The “Conversion Date” means the date on which a holder complies in all respects with the procedures set forth in this Section 7(c).

(d) Effect of Conversion. Effective immediately prior to the Close of Business on the Conversion Date applicable to any shares of Series A Preferred Stock, dividends shall no longer accrue or be declared on any such shares of Series A Preferred Stock and such shares of Series A Preferred Stock shall cease to be outstanding.

(e) Record Holder of Underlying Securities as of Conversion Date. The Person or Persons entitled to receive the Common Stock and, to the extent applicable, cash, issuable upon conversion of Series A Preferred Stock on a Conversion Date shall be treated for all purposes as the record holder(s) of such shares of Common Stock and/or cash as of the Close of Business on such Conversion Date. As promptly as practicable on or after the Conversion Date and compliance by the applicable holder with the relevant conversion procedures contained in Section 7(c) (and in any event no later than three Trading Days thereafter), the Corporation shall issue the number of whole shares of Common Stock issuable upon conversion (and deliver payment of cash in lieu of fractional shares). Such delivery of shares of Common Stock and, if applicable, cash, shall be made, at the option of the applicable holder, in certificated form or by book-entry. Any such certificate or certificates shall be delivered by the Corporation to the appropriate holder on a book-entry basis or by mailing certificates evidencing the shares to the holders at their respective addresses as set forth in the conversion notice. If fewer than all of the shares of Series A Preferred Stock held by any holder hereto are converted pursuant to Section 7(b), then a new certificate representing the unconverted shares of Series A Preferred Stock shall be issued to such holder concurrently with the issuance of the certificates (or book-entry shares) representing the applicable shares of Common Stock. In the event that a holder shall not by written notice designate the name in which shares of Common Stock and, to the extent applicable, cash to be delivered upon conversion of shares of Series A Preferred Stock should be registered or paid, or the manner in which such shares and, if applicable, cash should be delivered, the Corporation shall be entitled to register and deliver such shares and, if applicable, cash in the name of the holder and in the manner shown on the records of the Corporation.

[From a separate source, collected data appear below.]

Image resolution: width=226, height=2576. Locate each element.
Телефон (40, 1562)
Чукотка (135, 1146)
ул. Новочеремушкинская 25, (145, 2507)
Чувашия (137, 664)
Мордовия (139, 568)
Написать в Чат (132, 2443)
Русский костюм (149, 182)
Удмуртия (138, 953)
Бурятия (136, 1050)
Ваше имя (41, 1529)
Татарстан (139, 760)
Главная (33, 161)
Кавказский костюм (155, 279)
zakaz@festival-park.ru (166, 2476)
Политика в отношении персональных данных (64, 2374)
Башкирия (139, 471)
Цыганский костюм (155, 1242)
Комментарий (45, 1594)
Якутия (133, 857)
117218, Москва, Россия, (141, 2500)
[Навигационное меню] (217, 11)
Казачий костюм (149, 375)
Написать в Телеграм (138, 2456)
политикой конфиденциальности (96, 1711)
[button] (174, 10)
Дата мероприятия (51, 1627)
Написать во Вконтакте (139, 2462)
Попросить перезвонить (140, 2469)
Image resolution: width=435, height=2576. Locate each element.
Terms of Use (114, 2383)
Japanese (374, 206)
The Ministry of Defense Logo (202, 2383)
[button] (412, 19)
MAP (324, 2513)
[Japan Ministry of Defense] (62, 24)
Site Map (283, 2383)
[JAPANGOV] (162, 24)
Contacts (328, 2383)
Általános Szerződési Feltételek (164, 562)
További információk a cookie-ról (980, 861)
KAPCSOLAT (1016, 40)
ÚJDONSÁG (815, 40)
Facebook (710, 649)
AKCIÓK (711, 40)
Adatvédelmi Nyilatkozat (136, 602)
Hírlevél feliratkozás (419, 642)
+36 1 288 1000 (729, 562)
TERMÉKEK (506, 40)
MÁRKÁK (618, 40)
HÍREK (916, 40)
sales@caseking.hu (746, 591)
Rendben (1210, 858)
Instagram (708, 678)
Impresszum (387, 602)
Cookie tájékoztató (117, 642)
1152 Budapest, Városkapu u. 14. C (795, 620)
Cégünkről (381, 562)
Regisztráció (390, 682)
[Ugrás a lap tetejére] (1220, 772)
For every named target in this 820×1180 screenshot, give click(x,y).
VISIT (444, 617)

(f) Status of Converted or Acquired Shares. Shares of Series A Preferred Stock duly converted in accordance with this Certificate of Designations, or otherwise acquired by the Corporation in any manner whatsoever, shall be retired promptly after the acquisition thereof. All such shares shall upon their retirement and any filing required by the Delaware General Corporation Law become authorized but unissued shares of Preferred Stock, without designation as to series until such shares are once more designated as part of a particular series by the Board pursuant to the provisions of the Certificate of Incorporation.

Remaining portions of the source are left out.